Leene ne savait pas comment réagir. Tout allait trop vite. D'un seul coup. Tout était trop rapide.
« -Depuis quand… ? » Souffla-t-elle.
« -Un an. Tous les jours, à espérer de voir la notification Skype comme quoi tu t'étais connectée. Juste pour échanger deux mots avec toi. Je pensais à toi plus souvent que de raison. Les trois premiers mois je me suis dégouté. Puis l'idée a fait son chemin, s'est installée. Et je me suis mis à espérer que tu sois toujours célibataire. »
Leene eut soudain une illumination, et ses yeux accrochèrent de nouveau ceux de Bob.
« -C'est pour ça que tu m'as demandé si j'étais gay !
-Dans le mille Emile.
-Non. Moi c'est Leene. »
L'air lassé de Bob fit rire la brune, de ce rire que Bob aimait plus que tout. Un sourire s'afficha sur ses lèvres à ce son et il abaissa doucement son visage vers Leene qui se sentit frémir. Il était là, tout proche, son premier baiser. Elle repoussa toutes ses angoisses et laissa Bob l'embrasser tendrement, caressant sa nuque du bout des doigts.
Les mains du gamer se posèrent sur ses hanches pour la maintenir contre lui et son baiser se fit plus profond, Leene se laissant complètement faire. Tout était nouveau pour elle, mais elle n'avait plus peur. Pas avec lui. Jamais avec lui.

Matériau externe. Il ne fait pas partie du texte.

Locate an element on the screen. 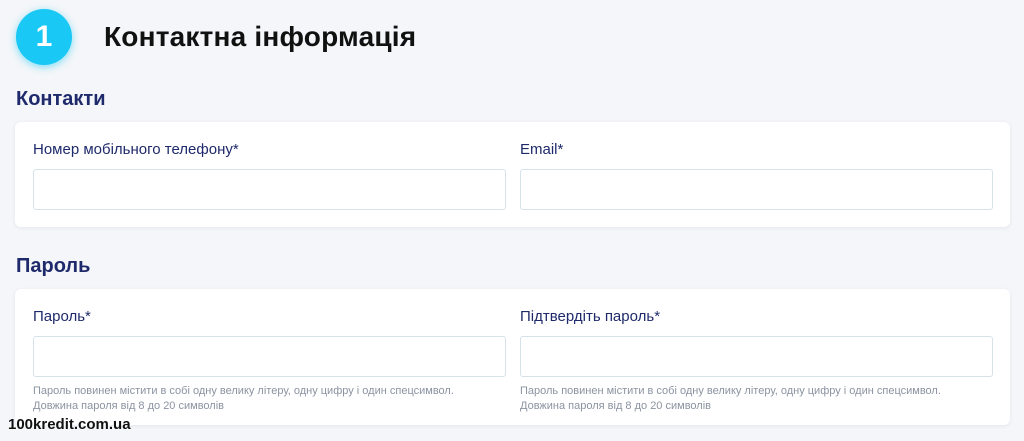  password-hint-line-2: Довжина пароля від 8 до 20 символів is located at coordinates (128, 406).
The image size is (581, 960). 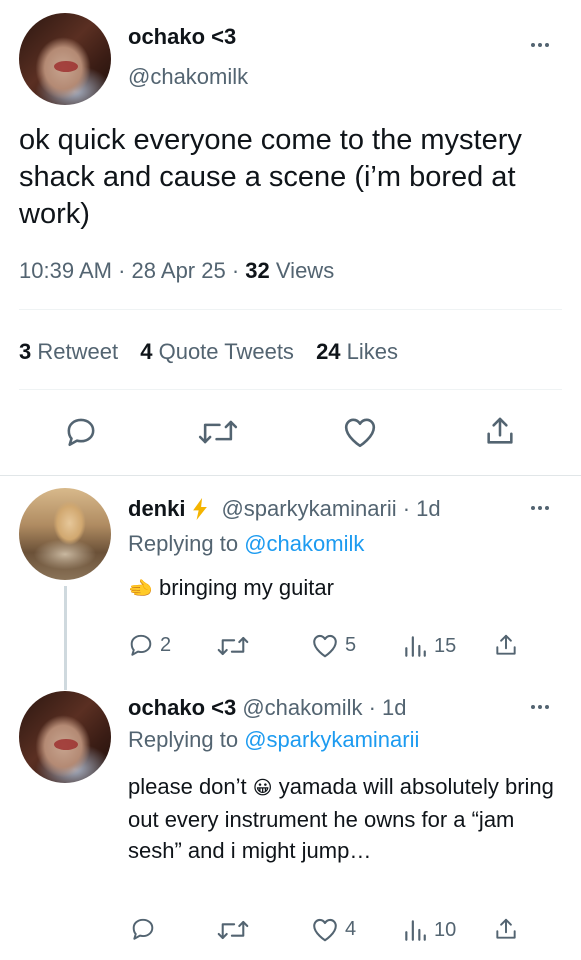 I want to click on handle-meta: @sparkykaminarii · 1d, so click(x=330, y=509).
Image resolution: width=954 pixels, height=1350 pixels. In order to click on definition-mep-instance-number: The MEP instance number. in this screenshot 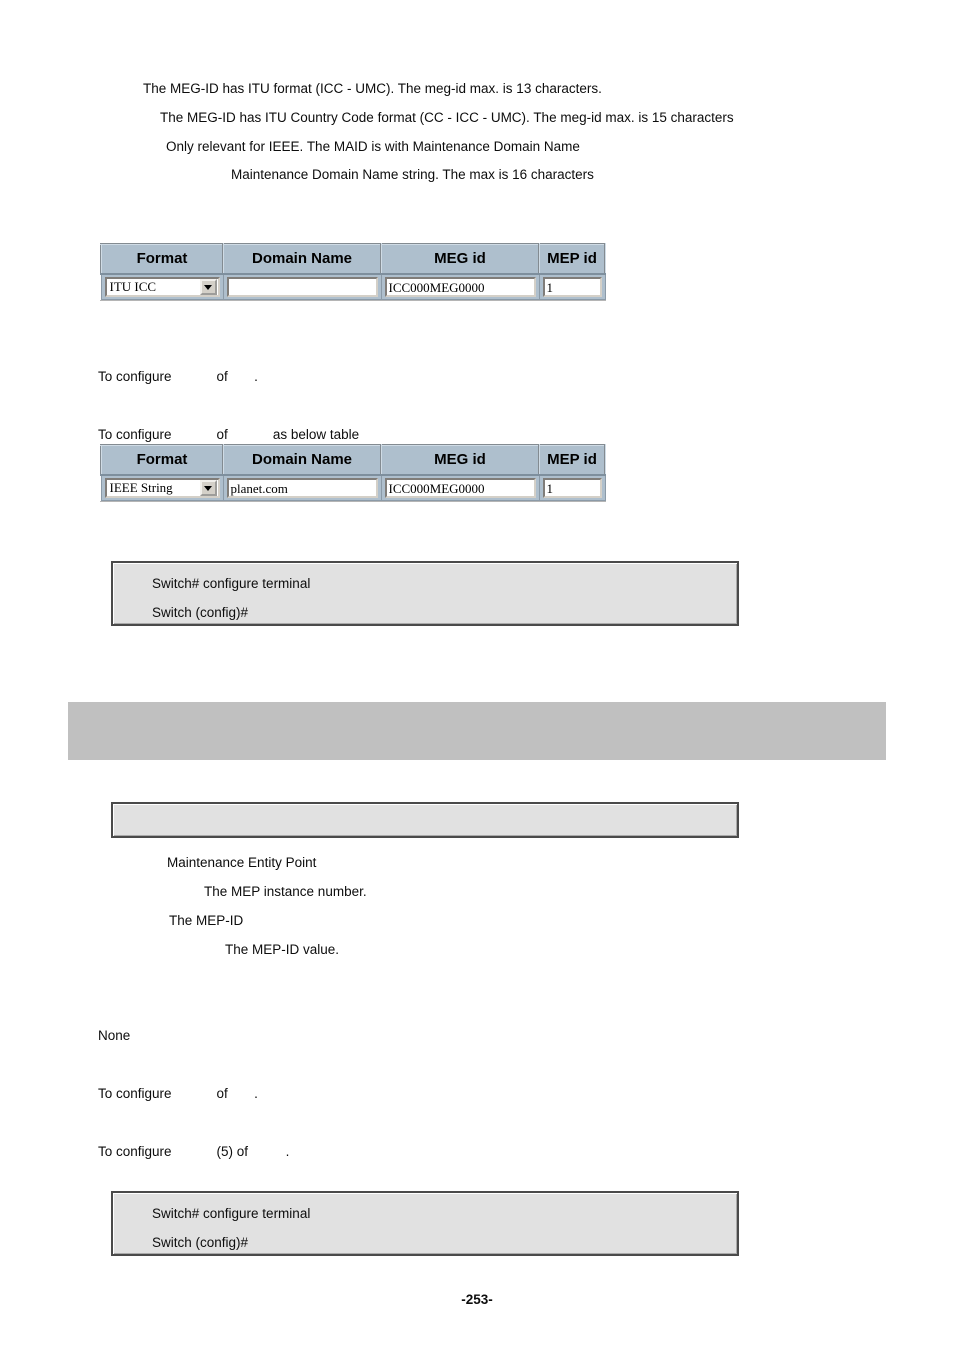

Sa langue rencontra celle du plus jeune et fit timidement sa connaissance. Elle avait vu suffisamment de films et masterisé assez de jeux où de fougueux baisers avaient lieu qu'elle savait à peu près comment procéder, même si entre la théorie et la pratique, il y avait un monde.
Leur baiser dura, s'allongea, s'éternisa. La voix de Leene lui faisait défaut et elle sentait de légers sons résonner entre leurs lèvres, d'une voix claire qu'elle détestait en temps normal, mais qui, à ce qu'elle sentait, faisait effet sur le gamer.
« -Leene… » Soupira-t-il en relâchant ses lèvres, caressant doucement les dreadlocks noires.
« -Tu es tellement toi, et en même temps tellement différente… »
Leene sourit timidement et se racla la gorge, passant ses bras autour du cou du plus jeune.
« -Bob… » Gémit-elle de sa voix basse et légèrement cassée.
L'interpellé frissonna longuement, ce qui la fit rire à nouveau.
« -Leene.
-Oui ? »
Bob la regardait, plus grand qu'elle, ses yeux droit dans les siens.
« -Je t'aime. Sois à moi… S'il te plaît… » La supplia-t-il en caressant ses hanches.
Plus de noir. Plus de peur. Plus d'angoisse. Tout disparut à cet instant.
« -Oui. »
Cette nuit et les autres, Leene découvrit tout ce qu'elle s'était refusé tout ce temps en compagnie de son compagnon qui l'aimait réellement, elle. Autant Leene que Mahyar, Bob les aimait, et ne cessa jamais.